Over the weekend we finished the last of our urgent garden jobs, but we weren’t the only ones hurrying about. While we covered the fountains and spouting pots and raked, we were under the watchful eyes of dozens of garden critters, all rushing to complete their own autumn chores before the weather gets bad.

The local chipmunks are the most common residents. We have tons of them. The little ground squirrels build extensive tunnel systems including pantries, and right now our resident chipmunks are gathering the last of their supplies. They’ll spend most of the winter underground in torpor, only getting up every once in a while to feed.

We see them scrounging under the bird feeders for spilled seed, out front popping the tops off acorns and rummaging in the vegetable garden gathering up the remains of a couple of half-ripe pumpkins that rotted on the ground. I suspected they’ve been helping themselves to the half-eaten apples I find in the lawn, too.

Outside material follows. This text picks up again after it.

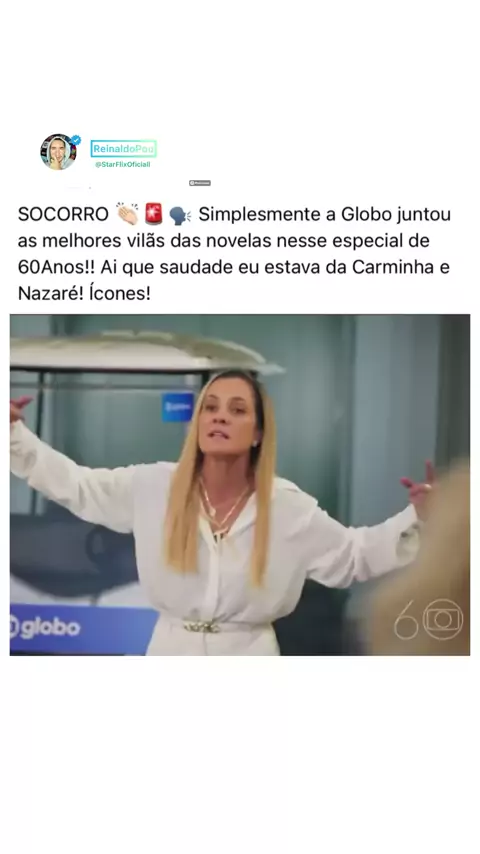Select the name Nazaré! in post text
480x854 pixels.
[x=49, y=294]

Of course, the squirrels like their share of apples, too, but since they can’t use the chipmunks’ secret tunnels, it’s hazardous for them to cross the concrete drive and open terrain to reach them. Both local gray and red squirrels are happier pilfering from the bird feeders and taking cones off the spruces.

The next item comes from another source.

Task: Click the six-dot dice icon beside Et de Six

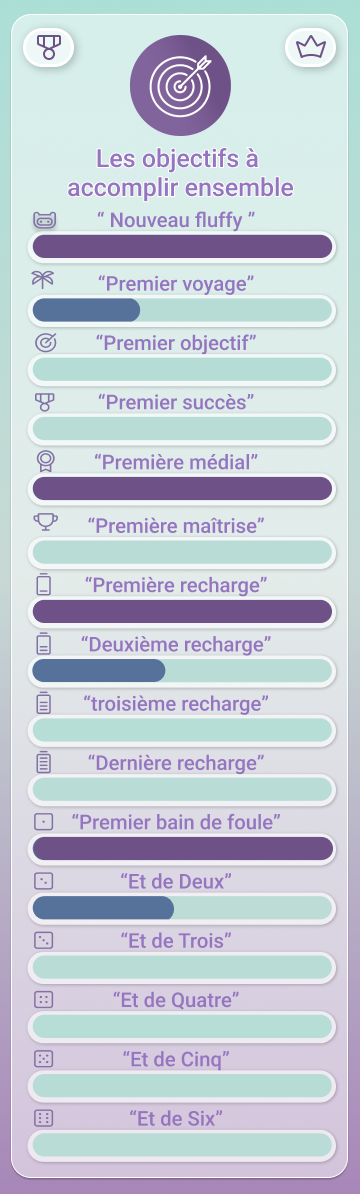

It’s harder to spot the smallest critters, but a quiet observer can spot the leaves moving where a tiny vole forages for seeds and insects. Their high metabolic rate means they sleep, then must hunt and stuff themselves to refuel several times a day. Voles are very vulnerable since they have to be out in all seasons. They battle the weather as well as predators. In our garden, vole numbers are down. They haven’t recovered from the harsh weather last winter.

While we enjoy the antics of the chipmunks and squirrels, most of the voles we see are dead. The dogs are the apex predator in our yard and excellent vole hunters. And while they’ll happily eat rabbits, chipmunks and squirrels if given the chance, there’s something unsavory about voles — they’re never touched. It’s hard not to feel sorry for the tiny creatures, so I enjoy spotting a live one even though I know it may damage my plants.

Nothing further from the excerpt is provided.